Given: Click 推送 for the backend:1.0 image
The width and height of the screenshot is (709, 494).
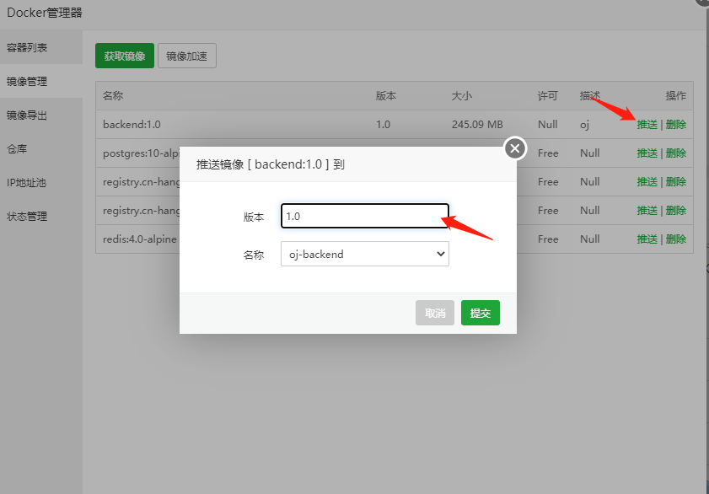Looking at the screenshot, I should tap(647, 125).
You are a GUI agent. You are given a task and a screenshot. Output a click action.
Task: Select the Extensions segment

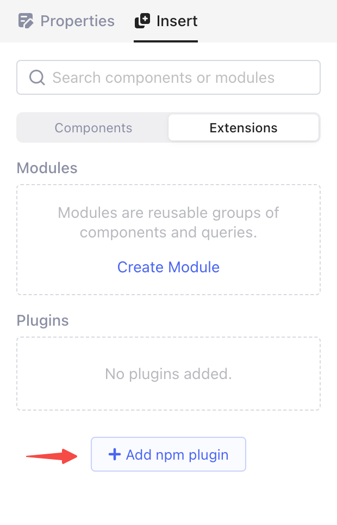243,127
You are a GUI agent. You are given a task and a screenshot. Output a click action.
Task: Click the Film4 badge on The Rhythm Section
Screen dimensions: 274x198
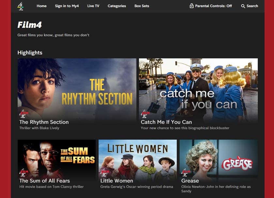click(x=23, y=114)
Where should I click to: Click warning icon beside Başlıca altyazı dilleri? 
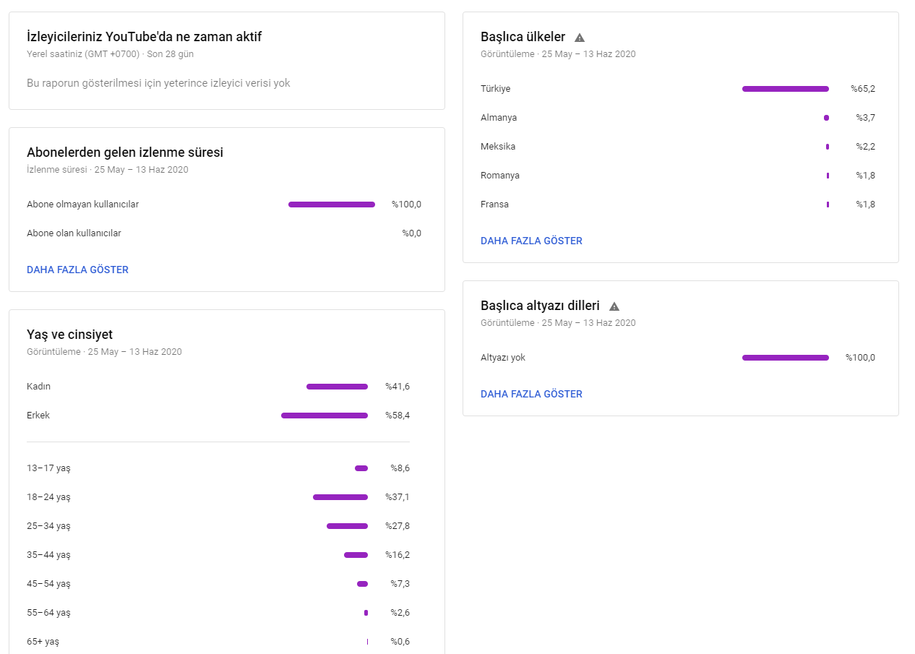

....

## ACTION ITEM
Line by line, write out the material above exactly, with no images.

## REPLY TO THE TASK
Given: Click 推送 for the backend:1.0 image
The width and height of the screenshot is (709, 494).
Looking at the screenshot, I should tap(647, 125).
You are a GUI agent. You are given a task and a screenshot. Output a click action.
Task: Select the Extensions segment

243,127
You are a GUI agent. You are given a task and a screenshot. Output a click action.
Task: Click the Film4 badge on The Rhythm Section
Screen dimensions: 274x198
click(x=23, y=114)
Where should I click to: Click warning icon beside Başlıca altyazı dilleri? 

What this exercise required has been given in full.